Stena is working hard on minimizing greenhouse gas emissions from our operations – and just like many of our competitors, we are making significant progress. This relates both to designing and building new generations of energy-efficient vessels, but also innovations and enhancements to existing tonnage – which are essential to reach the 2050 reduction targets.
But the narrow-minded age discrimination of oil tankers, which we argued strongly against here in 2019, is jeopardizing the entire industry’s global CO2 efforts.
Significant fuel consumption reduction potential on existing fleet
In fact, a lot of the technology for creating a pathway to the 2050 reduction targets is already accessible. Optimization of existing tonnage can reduce the fuel consumption significantly – potentially up to 25 per cent.
However, developing and implementing new technologies is expensive – and unnecessary age restrictions are, without doubt, sub optimizing the willingness to make the necessary financial commitments. Who is willing to invest in a sustainable retrofitting solution if oil companies put unnecessary limitations on tonnage?

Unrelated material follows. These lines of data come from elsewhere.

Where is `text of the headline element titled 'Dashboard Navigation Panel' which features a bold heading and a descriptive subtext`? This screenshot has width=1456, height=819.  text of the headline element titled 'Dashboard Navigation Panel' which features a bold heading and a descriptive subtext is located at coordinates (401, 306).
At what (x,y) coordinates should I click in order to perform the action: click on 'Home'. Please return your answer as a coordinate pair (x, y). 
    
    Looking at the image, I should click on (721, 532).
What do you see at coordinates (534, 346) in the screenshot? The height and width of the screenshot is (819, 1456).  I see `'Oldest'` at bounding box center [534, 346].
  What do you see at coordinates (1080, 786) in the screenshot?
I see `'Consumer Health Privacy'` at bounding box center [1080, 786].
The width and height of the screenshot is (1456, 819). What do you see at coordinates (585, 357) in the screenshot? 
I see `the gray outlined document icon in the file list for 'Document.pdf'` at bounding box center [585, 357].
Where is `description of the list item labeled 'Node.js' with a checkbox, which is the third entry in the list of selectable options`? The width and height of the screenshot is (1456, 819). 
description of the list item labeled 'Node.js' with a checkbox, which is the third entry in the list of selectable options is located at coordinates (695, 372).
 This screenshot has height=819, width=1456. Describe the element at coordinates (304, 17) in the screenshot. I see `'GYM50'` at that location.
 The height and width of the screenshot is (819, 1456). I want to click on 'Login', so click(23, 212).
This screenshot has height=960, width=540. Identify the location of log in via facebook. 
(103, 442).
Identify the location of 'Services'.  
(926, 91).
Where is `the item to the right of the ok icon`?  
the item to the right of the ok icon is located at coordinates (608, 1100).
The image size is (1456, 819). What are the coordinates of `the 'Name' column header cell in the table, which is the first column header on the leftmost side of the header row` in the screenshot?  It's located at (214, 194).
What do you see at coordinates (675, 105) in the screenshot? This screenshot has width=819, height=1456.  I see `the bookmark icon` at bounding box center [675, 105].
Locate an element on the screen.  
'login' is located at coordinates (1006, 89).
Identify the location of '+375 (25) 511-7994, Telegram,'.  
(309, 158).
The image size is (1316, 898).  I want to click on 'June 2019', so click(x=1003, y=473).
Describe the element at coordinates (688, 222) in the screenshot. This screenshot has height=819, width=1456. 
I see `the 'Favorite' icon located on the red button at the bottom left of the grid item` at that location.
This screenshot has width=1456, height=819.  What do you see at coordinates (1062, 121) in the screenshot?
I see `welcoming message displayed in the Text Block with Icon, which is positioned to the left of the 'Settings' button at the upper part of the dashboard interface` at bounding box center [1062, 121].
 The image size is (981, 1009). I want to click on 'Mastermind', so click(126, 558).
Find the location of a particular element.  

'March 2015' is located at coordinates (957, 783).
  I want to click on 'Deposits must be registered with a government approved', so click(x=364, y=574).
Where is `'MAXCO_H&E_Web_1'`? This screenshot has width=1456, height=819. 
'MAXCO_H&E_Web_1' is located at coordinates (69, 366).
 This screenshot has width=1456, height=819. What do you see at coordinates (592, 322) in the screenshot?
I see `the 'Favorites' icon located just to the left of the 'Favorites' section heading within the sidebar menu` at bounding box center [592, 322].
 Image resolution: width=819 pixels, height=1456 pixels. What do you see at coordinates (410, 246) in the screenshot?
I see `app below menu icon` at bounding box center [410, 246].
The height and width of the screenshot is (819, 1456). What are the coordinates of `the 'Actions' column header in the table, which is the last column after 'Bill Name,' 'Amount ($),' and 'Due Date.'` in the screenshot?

Governmental incentives, green finance and investor pressure are enablers that can put necessary activities in motion. Co-ordinating the industrial efforts to reduce CO2 emissions would make research and development of the most promising solutions, such as hydrogen and fuel cells, more cost-efficient. Experiences from successful pilot projects could be turned into reality faster.
Realistic alternatives to diesel exist
In addition, different kinds of fossil-free fuels are being evaluated and they are, to a high degree, compatible with machinery and equipment we already have installed on existing ships. Stena’s biofuel tests have proved that realistic alternatives to diesel exist. Even if they take limited steps towards a major legal requirement, they demonstrate a positive intention and can become stepping-stones towards fossil-free shipping. The main obstacles are availability, standardization, and price.
Create a global level playing field
This leads us to the fact that advancements in efficiency and safety solutions have left the current regulations and restrictions out of date. New rules and regulations must be introduced globally to create a level playing field. Domestic or regional requirements are steep thresholds for global trading. All of us are familiar with IMO’s decarbonization ambitions. Now, we need to know how they will be measured. By ship, by company, by country or some other way?
The challenge requires cooperation between all stakeholders
Decarbonization of the shipping industry is possible – and Stena is ready and willing to shoulder our responsibility on this urgent journey towards a sustainable transport society.
But we cannot manage this huge transition by ourselves. The challenge goes way beyond adapting ships for new fuels and technologies. Reaching stringent emission targets requires cooperation between all stakeholders: authorities, finance institutions, shipping companies and the fuel industry.
Our call to action
Age restrictions belong to the past. Our industry must move away from its legacy and traditional business model; moving focus to ships that are built to last through several cycles.
Start by removing obstacles that go against the sustainability trend, such as age discrimination that prevent a greener development. Then, let us replace a fragmented regulatory and technological approach with clear global targets, industrial cooperation and incentives that put the propellers in motion.
We hope that this post can spark a healthy, constructive dialogue about how we in the shipping industry can become role models for cross-competitor teamwork.
Greater things than our individual businesses and their profitability are at stake. In the long run, mutual efforts to turn the dangerous tide of global warming will be beneficial both for our planet and ourselves.